▸ **DIRECTIONS FOR THIS TASK**: Look through the data below. Pick out the lines holding the string "agent".
[[ PROVIDED DATA, beginning ]]
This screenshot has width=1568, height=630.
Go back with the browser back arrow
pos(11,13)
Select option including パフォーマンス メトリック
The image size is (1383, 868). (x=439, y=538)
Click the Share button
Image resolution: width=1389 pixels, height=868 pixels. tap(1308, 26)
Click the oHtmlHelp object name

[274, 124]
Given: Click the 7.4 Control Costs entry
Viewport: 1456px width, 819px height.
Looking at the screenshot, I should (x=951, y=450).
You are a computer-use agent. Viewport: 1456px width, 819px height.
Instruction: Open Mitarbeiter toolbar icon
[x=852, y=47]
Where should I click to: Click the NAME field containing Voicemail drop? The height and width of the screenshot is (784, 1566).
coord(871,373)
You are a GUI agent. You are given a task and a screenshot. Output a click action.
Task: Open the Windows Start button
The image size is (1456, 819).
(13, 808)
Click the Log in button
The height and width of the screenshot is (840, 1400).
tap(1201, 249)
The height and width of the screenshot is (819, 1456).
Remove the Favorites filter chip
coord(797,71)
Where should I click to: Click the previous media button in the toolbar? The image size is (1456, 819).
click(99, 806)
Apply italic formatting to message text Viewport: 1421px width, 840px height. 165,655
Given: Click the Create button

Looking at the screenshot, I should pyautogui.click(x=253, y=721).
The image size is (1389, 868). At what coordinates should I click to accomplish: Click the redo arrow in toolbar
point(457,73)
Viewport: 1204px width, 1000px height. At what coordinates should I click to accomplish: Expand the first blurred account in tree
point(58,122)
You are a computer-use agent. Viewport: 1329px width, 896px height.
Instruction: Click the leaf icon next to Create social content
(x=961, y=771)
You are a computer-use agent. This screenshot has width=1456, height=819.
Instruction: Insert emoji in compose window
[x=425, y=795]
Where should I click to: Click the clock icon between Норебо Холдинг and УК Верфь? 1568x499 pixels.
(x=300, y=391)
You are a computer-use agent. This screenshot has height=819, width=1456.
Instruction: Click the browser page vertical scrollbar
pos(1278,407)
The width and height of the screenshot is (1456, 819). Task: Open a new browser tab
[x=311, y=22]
[[ PROVIDED DATA, end ]]
▸ **RESULT BELOW**:
You are a computer-use agent. Viewport: 1456px width, 819px height.
You are a GUI agent. You are given a task and a screenshot. Output a click action.
You are a computer-use agent. Viewport: 1329px width, 896px height.
You are a computer-use agent. This screenshot has width=1456, height=819.
You are a computer-use agent. This screenshot has height=819, width=1456.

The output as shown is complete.